Stored data entries:
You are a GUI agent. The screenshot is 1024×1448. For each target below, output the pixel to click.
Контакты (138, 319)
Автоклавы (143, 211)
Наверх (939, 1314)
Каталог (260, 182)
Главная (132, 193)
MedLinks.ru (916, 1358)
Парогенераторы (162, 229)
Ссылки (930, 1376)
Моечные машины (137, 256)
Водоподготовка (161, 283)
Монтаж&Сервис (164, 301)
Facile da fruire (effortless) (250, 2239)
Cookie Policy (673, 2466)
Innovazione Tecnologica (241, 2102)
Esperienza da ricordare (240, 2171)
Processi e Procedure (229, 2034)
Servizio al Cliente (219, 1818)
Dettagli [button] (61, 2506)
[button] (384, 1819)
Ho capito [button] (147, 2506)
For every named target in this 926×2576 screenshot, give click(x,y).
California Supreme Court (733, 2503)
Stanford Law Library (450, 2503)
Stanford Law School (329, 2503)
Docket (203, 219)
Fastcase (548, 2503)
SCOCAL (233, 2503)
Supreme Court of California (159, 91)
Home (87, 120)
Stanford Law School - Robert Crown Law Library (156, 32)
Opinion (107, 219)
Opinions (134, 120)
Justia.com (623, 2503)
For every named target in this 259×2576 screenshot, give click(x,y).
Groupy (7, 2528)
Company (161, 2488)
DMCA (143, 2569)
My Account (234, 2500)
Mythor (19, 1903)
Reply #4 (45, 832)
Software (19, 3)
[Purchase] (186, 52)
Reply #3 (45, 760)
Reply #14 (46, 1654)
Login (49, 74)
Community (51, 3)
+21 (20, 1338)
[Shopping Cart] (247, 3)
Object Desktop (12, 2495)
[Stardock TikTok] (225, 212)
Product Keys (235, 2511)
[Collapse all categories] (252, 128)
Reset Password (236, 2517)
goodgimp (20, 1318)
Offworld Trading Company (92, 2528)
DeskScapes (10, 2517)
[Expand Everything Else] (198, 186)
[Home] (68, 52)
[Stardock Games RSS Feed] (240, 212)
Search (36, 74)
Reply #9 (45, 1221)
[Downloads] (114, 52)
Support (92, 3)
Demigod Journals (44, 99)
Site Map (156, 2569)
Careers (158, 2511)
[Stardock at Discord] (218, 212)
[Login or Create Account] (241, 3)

** TASK **
The lines above, from the first through the one containing "Stanford Law School (329, 2503)", must be restated word for word, with nothing added.

** TASK SOLUTION **
You are a GUI agent. The screenshot is 1024×1448. For each target below, output the pixel to click.
Контакты (138, 319)
Автоклавы (143, 211)
Наверх (939, 1314)
Каталог (260, 182)
Главная (132, 193)
MedLinks.ru (916, 1358)
Парогенераторы (162, 229)
Ссылки (930, 1376)
Моечные машины (137, 256)
Водоподготовка (161, 283)
Монтаж&Сервис (164, 301)
Facile da fruire (effortless) (250, 2239)
Cookie Policy (673, 2466)
Innovazione Tecnologica (241, 2102)
Esperienza da ricordare (240, 2171)
Processi e Procedure (229, 2034)
Servizio al Cliente (219, 1818)
Dettagli [button] (61, 2506)
[button] (384, 1819)
Ho capito [button] (147, 2506)
For every named target in this 926×2576 screenshot, give click(x,y).
California Supreme Court (733, 2503)
Stanford Law Library (450, 2503)
Stanford Law School (329, 2503)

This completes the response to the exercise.